--- BEGIN DOCUMENT SEGMENT ---
She is a lovely lady and an excellent Kenpo Instructor who definitely has the ability not only to 'tell you' but to 'show you' as well.

I have attended several of her seminars here in Europe, and she is great fun to work with. She has an easy manner, and some amusing stories, but she also gets the work done.

Les


----------



## Fistlaw (Sep 23, 2004)

Rick Wade,

I would like information on if you are willing to teach American Kenpo here in Honolulu.  I have always been interested in learning American Kenpo and (as you know) there are no American Kenpo schools here on Oahu.  I notice from one of your postings that you did ask if anyone was interested in training...I'm interested...

Fistlaw
"Ow is not a kenpo word"


----------



## phlaw (Sep 24, 2004)

I trained wit Jim Diggs for a short time when I lived in CA, although his wife Deanna taught the class most of the time, and she was not a Black Belt at the time, so I felt ripped off.


----------



## Rick Wade (Sep 24, 2004)

phlaw said:
			
		

> I trained wit Jim Diggs for a short time when I lived in CA, although his wife Deanna taught the class most of the time, and she was not a Black Belt at the time, so I felt ripped off.



Check you private messages

I met Mr. Diggs the one year at the Internationals (same year as the fight).  He and his wife seem to be real nice.
--- END DOCUMENT SEGMENT ---
### WRITTEN TASKS
(a) In the Kenpo forum thread, who taught phlaw's class most of the time while phlaw trained with Jim Diggs?
(b) Please pick up the Kenpo forum thread after its last sentence and keep it going.
The material is separate from the Kenpo forum thread.
--- BEGIN INFORMATION SUPPLIED ---
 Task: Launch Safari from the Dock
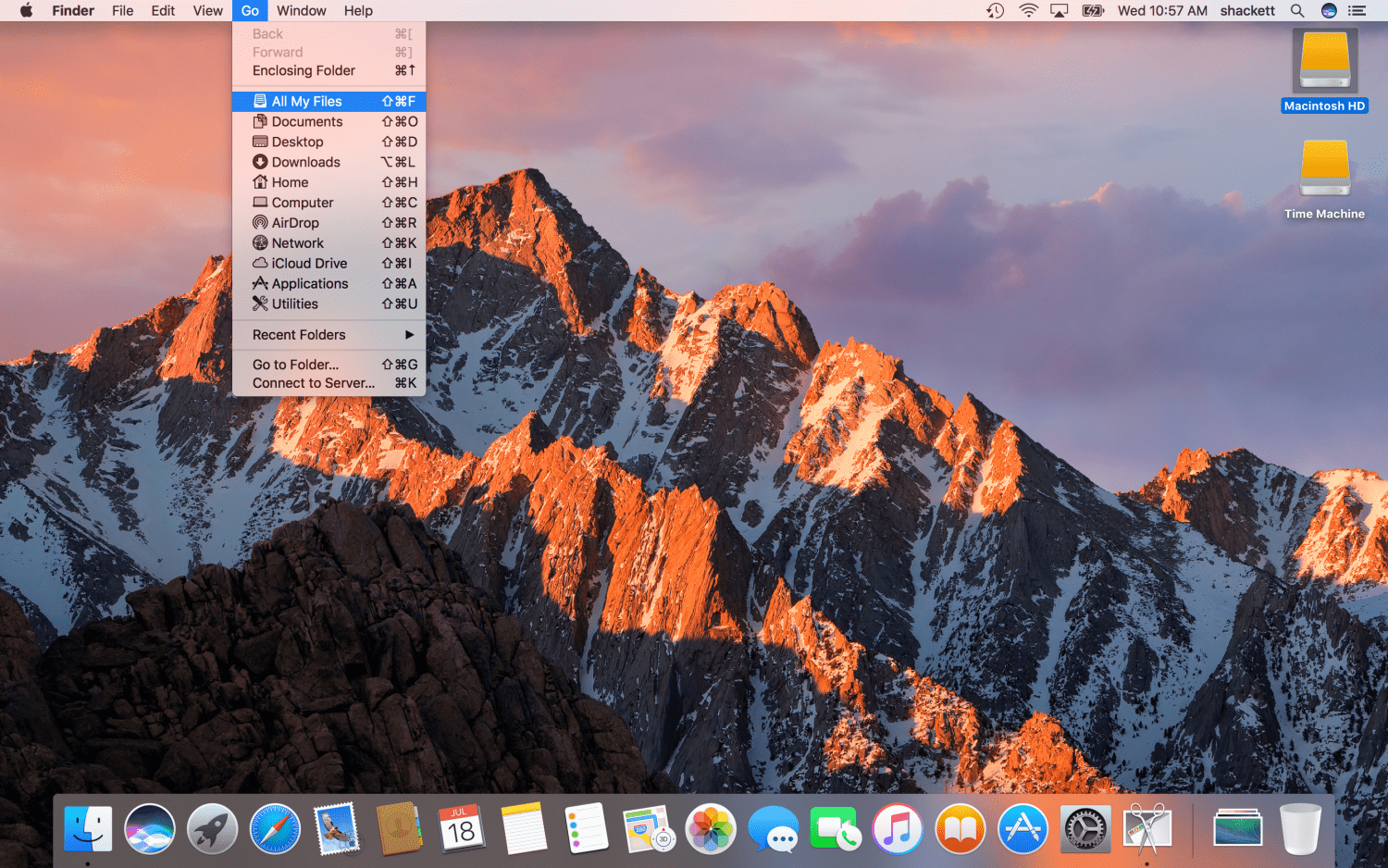(x=275, y=828)
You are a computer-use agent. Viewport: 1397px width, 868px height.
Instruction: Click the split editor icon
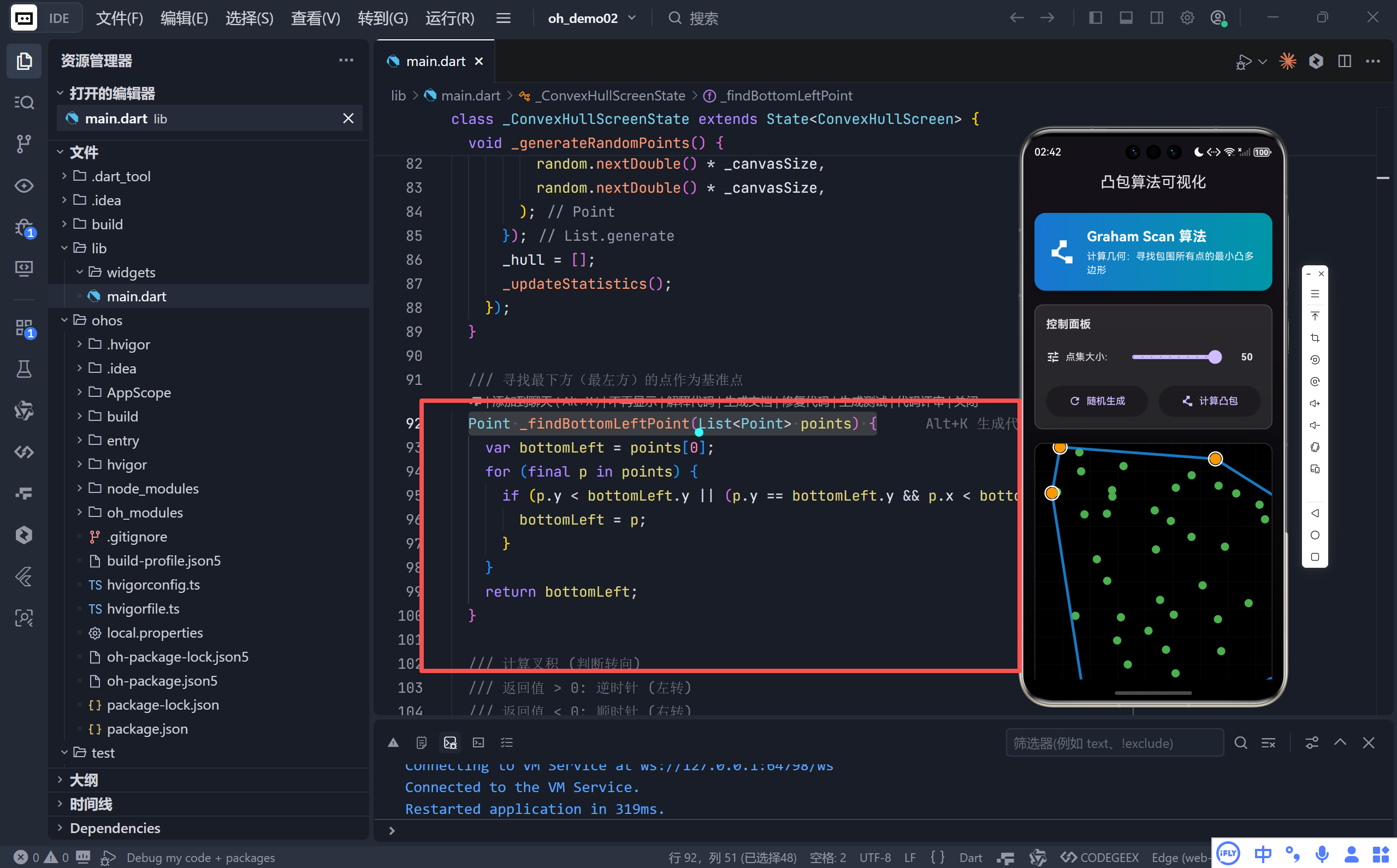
--- END INFORMATION SUPPLIED ---
### ANSWERS TO EACH TASK
(a) Jim Diggs's wife, Deanna.

(b)
----------



## Michael Billings (Sep 25, 2004)

When I was in the UKS circa '95 - '02, little Jim Diggs came to every camp.  He is a lot of fun and a gentle giant ... and I do mean giant.

 -Michael


----------



## kenpo3631 (Sep 26, 2004)

Ed Parker Sr. ~ THE Man
Huk ~ A walking Encyclopedia of Kenpo
Frank Trejo ~ The man is just AWESOME
Lee Wedlake Jr. ~ My instructor and a truly great person.

Honorable mentions (but by no means any less respect) ..... Mr. Tatum, T. Kelly, P. Mills, R. Liles, G. Velez, J. Sepulveda, G. Hibben, G. Ellis, S. Kelley, S. White. :asian:


----------



## KempoShaun (Sep 27, 2004)

1:  Feliciano "Kimo" Ferriera
2:  Joe "KenpoJoe" Rebelo
3:  Prof. Cerio
4:  Jeff Speakman
5:  SGM Ed Parker (Who I met as a very young child)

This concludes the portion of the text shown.